| How to complete this task |
Starting at the line that contains "Visit the SteamPeaks.com link", transcribe each line exactly through the end of the data below, and skip any pictures.

══ Record set

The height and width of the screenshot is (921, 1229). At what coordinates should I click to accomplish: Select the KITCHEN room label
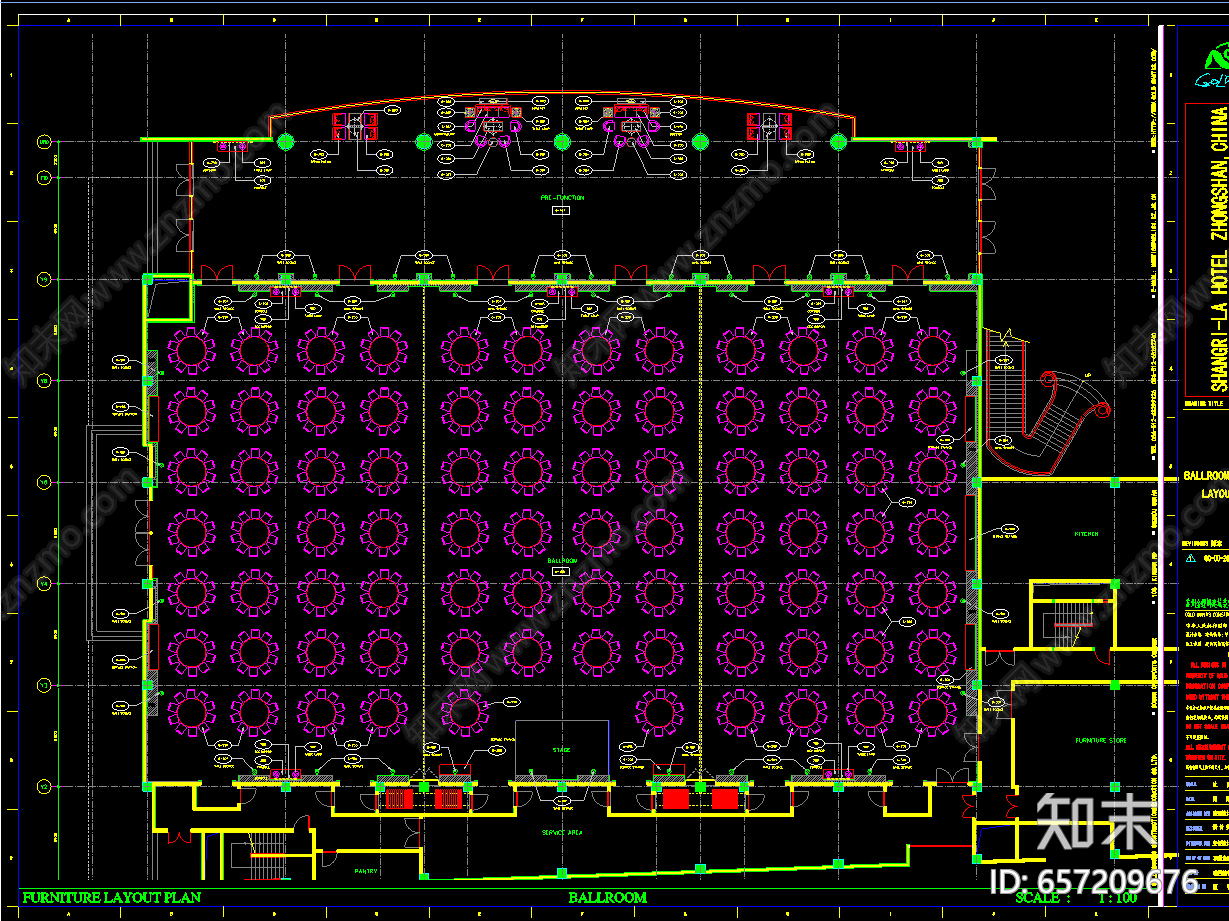point(1087,534)
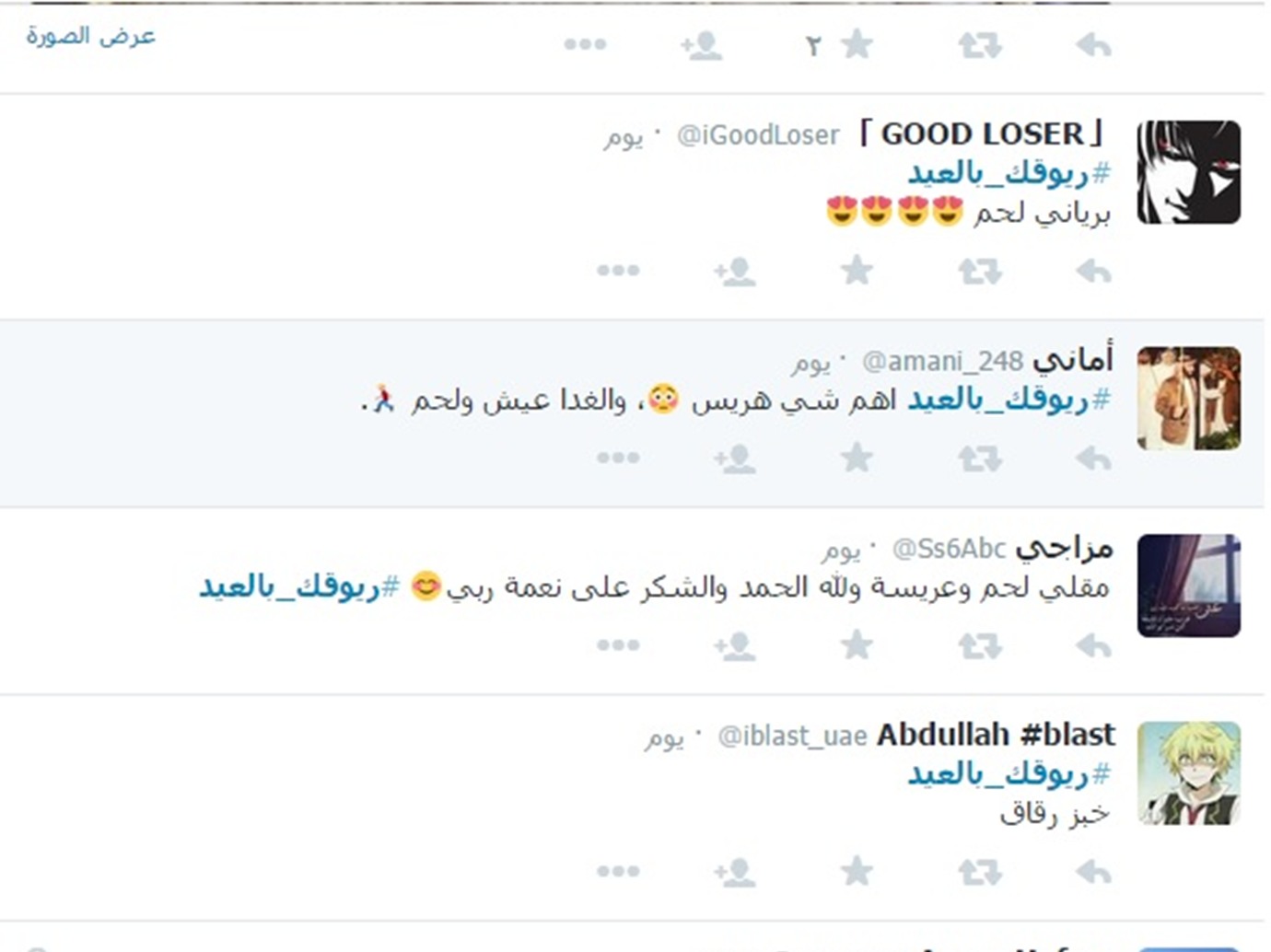Open GOOD LOSER's black and white avatar
This screenshot has height=952, width=1271.
(x=1188, y=172)
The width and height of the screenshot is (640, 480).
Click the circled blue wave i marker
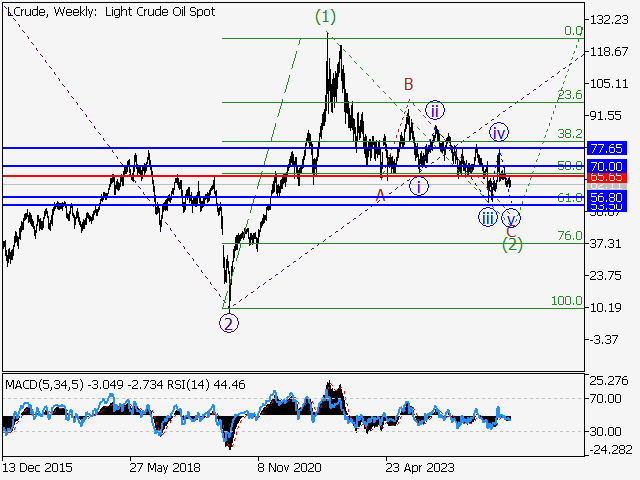[419, 186]
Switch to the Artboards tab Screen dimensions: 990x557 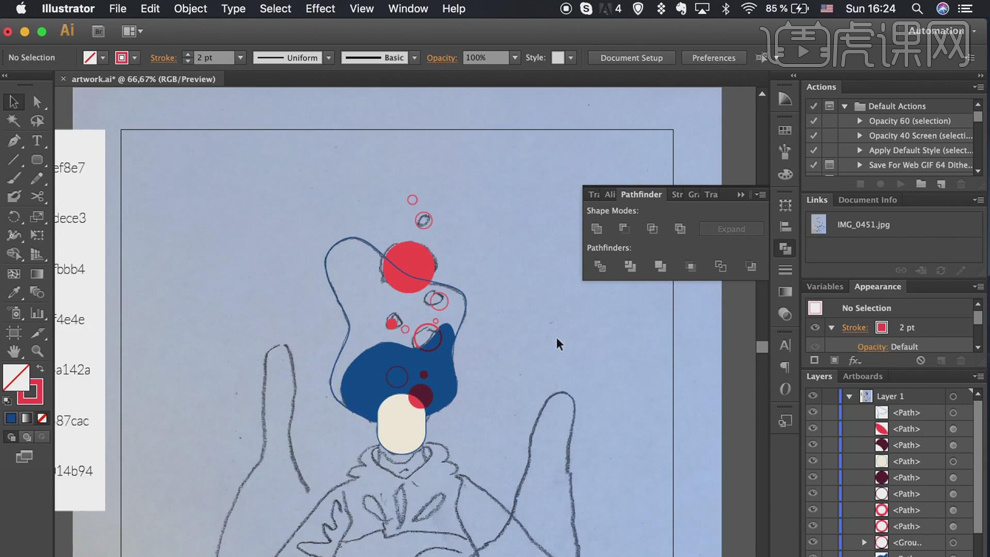[x=862, y=377]
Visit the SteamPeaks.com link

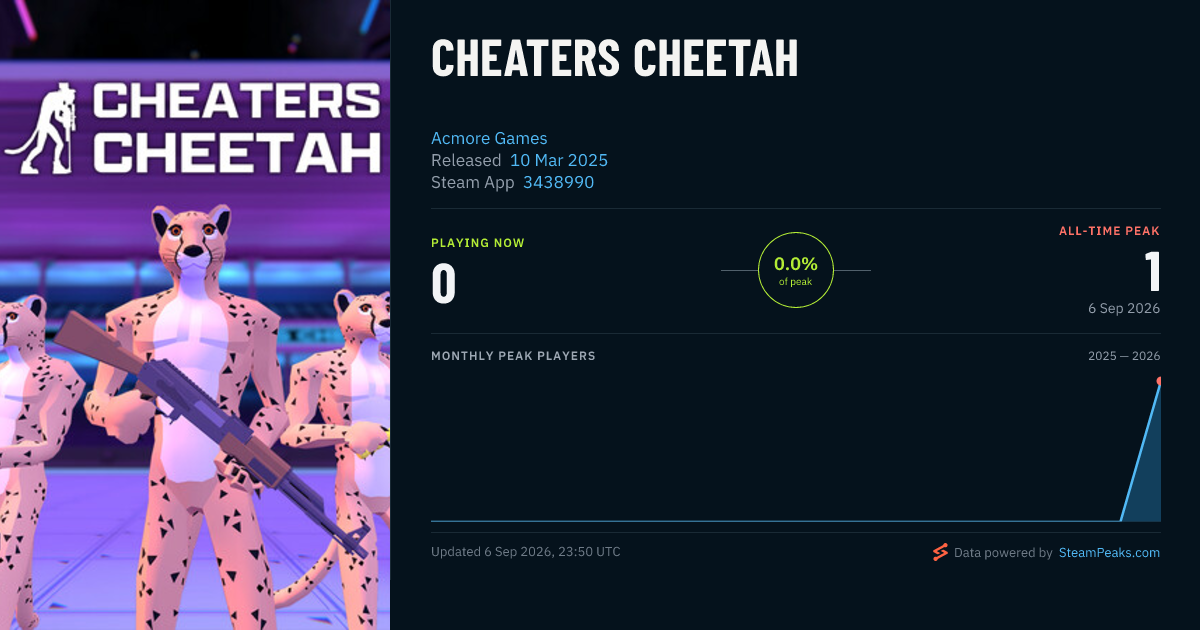click(x=1109, y=552)
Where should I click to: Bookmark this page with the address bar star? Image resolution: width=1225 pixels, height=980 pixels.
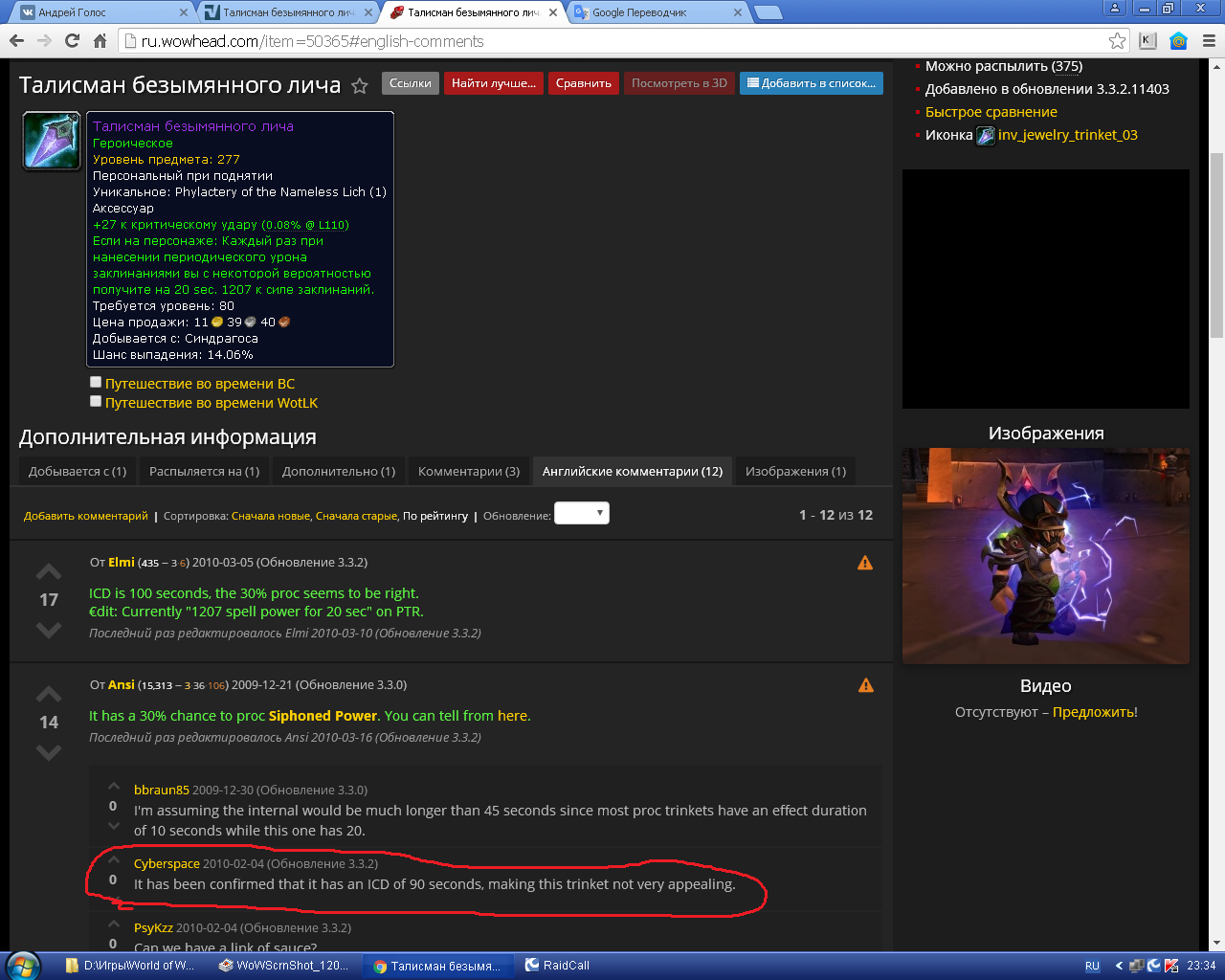1117,40
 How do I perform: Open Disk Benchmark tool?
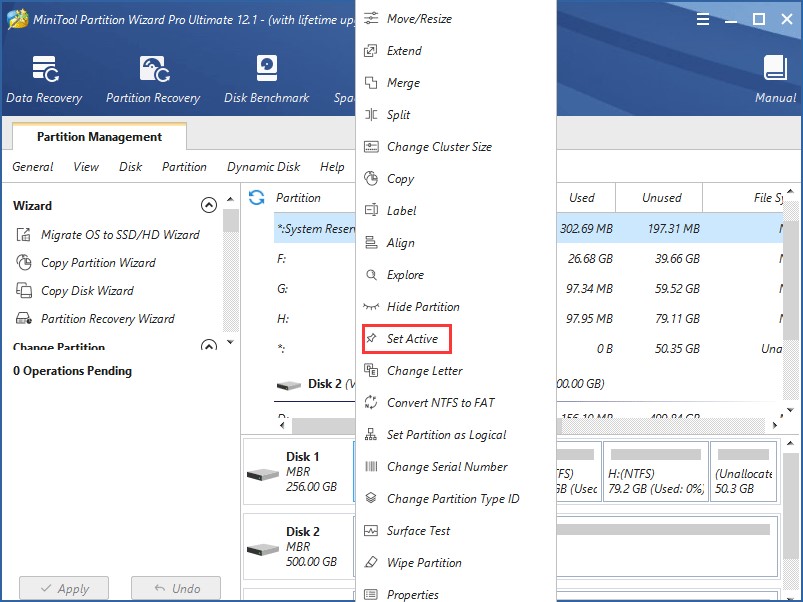pyautogui.click(x=266, y=79)
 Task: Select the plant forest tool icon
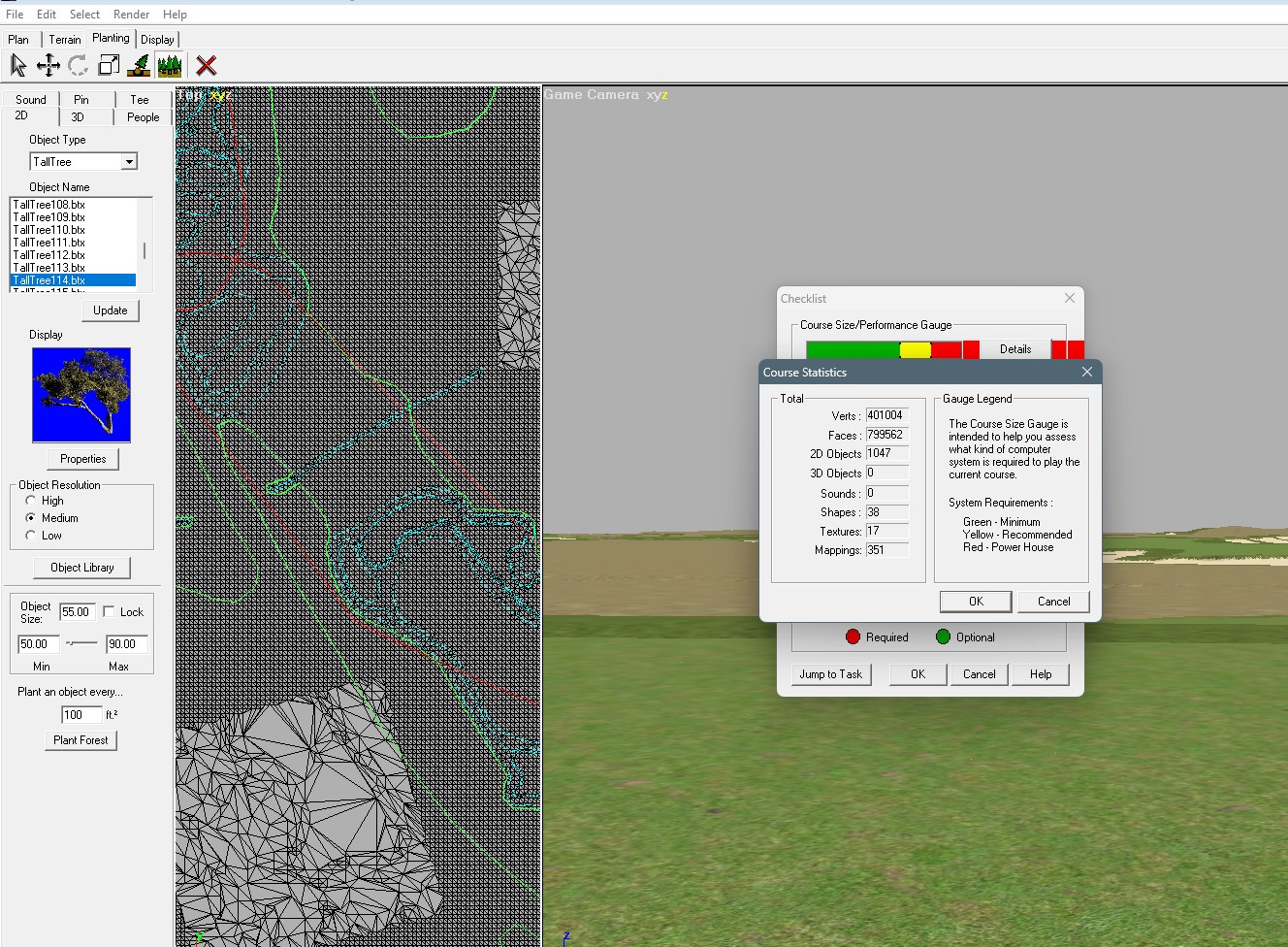point(170,64)
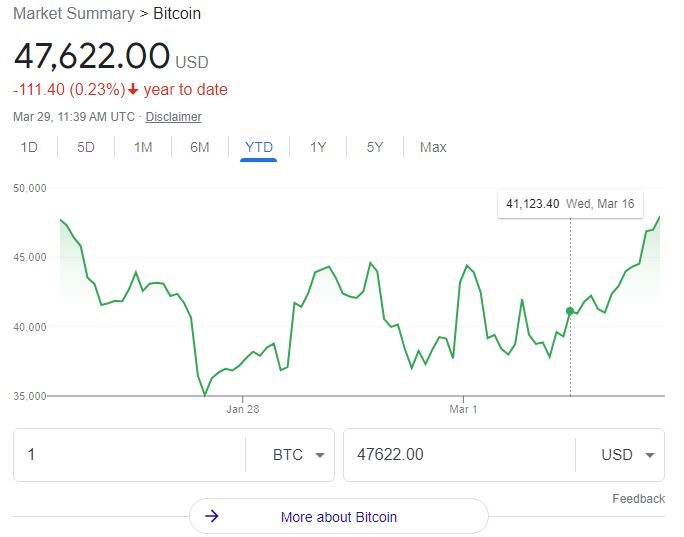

════

| Solution below |
Visit the SteamPeaks.com link

click(x=1109, y=552)
Where should I click to: Bookmark this page with the address bar star? Image resolution: width=1225 pixels, height=980 pixels.
1117,40
 How do I perform: Open Disk Benchmark tool?
pyautogui.click(x=266, y=79)
 Task: Select the plant forest tool icon
point(170,64)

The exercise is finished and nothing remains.